Она медленно встала с постели. Все так же, не зажигая света, затолкала обратно в сумку все документы, карточки, деньги… Подошла к комоду, хотела положить сумку в ящик, но мельком взглянула на свое отражение. Косметические процедуры все-таки не прошли даром. В полумраке комнаты в зеркале отразилось совсем молодое лицо. Не видны были появившиеся недавно мелкие морщинки у глаз, подтянулась кожа на щеках, подбородке… Нина задумалась. Если женщина все время берет на себя самую грязную работу и считает, что ей по силам все это, кто в этом виноват? И во что такая женщина превращается к пятидесяти годам? И кто ее после этого уважает?

Она почему-то вспомнила Клеопатру Михайловну. Интересно, сколько той было лет? По голосу – лет шестьдесят, а по краешку лица, видневшемуся из-под шляпки, не дашь больше сорока… Нина равнодушно оглядела в зеркале свою фигуру, особенно ноги. Когда-то это были лучшие ноги их курса – длинные и стройные. Она смотрела то с одной стороны, то с другой. Ноги, в общем, не изменились. Что ж, может быть, и не так уж правильно прятать их под вечными брюками! Нина вложила сумку с деньгами назад в ящик, и как только она сделала это, в коридоре раздался звук открываемой ключом двери.

Она сразу сжалась и замерла, будто раненая птица, которую настигла собака. Закрыла глаза и прислушалась – один пришел Кирилл или нет? В холле слышались только его шаги. Собрав всю волю в кулак, но совершенно не зная, что она скажет, что сделает в следующую минуту – пригласит ли к столу или набросится с кулаками, – Нина осторожно, почти неслышно, вышла в коридор. Сейчас все зависело от Кирилла – как поведет он себя, так она ему и ответит.
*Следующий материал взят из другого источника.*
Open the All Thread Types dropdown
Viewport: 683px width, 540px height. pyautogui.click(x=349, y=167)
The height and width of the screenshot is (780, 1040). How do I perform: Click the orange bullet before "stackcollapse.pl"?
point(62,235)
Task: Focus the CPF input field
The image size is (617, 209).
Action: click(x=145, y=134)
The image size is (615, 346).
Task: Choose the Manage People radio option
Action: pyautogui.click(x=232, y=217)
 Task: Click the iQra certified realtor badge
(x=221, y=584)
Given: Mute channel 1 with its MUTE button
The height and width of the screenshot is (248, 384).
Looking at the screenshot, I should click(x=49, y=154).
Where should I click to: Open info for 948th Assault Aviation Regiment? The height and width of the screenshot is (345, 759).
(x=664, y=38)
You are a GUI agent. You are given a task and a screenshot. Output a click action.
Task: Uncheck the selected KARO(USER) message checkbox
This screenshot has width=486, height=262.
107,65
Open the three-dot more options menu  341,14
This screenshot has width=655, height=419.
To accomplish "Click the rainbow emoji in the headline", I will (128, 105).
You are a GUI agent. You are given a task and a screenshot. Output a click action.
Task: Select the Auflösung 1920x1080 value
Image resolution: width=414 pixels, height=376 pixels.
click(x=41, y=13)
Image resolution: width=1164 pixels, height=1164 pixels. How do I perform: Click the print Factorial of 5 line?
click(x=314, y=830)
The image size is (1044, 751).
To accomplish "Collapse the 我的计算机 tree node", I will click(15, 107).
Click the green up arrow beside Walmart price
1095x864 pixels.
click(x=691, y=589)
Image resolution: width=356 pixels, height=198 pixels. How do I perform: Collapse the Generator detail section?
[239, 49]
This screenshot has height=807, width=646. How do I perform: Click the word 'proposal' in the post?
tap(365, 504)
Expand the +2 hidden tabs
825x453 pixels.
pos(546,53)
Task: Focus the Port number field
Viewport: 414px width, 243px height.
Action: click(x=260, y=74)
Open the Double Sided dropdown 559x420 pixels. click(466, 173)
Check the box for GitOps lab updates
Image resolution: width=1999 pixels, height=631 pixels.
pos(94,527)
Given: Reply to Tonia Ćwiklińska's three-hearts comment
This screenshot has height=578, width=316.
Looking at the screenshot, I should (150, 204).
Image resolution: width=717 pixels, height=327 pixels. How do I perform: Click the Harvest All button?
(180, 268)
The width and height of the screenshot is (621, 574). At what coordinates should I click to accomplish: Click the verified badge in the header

Он снимал ботинки, сидя на диванчике в коридоре, когда в проеме стены внезапно появилась перед ним фигура жены. Боковым зрением он увидел ее, поднял голову, вздрогнул.

«Надеялся, что меня нет дома, – подумала Нина. – Нет жены – нет проблемы. А я вот оказалась на месте». Она еще не знала, что будет дальше, поэтому внимательно всмотрелась в его лицо. Если бы она могла найти в нем хотя бы след раскаяния… Она бы простила все сразу, безоговорочно и никогда не вспомнила бы об этой глупой Лизе, об этом инциденте вообще! Он был бы раз и навсегда исчерпан! Но в лице Кирилла были только усталость и равнодушие. Она поняла: ему все равно, что она обо всем этом думает. Он знает сам, что ему следует делать дальше, ведь он же здесь главный, господин, он же мужчина!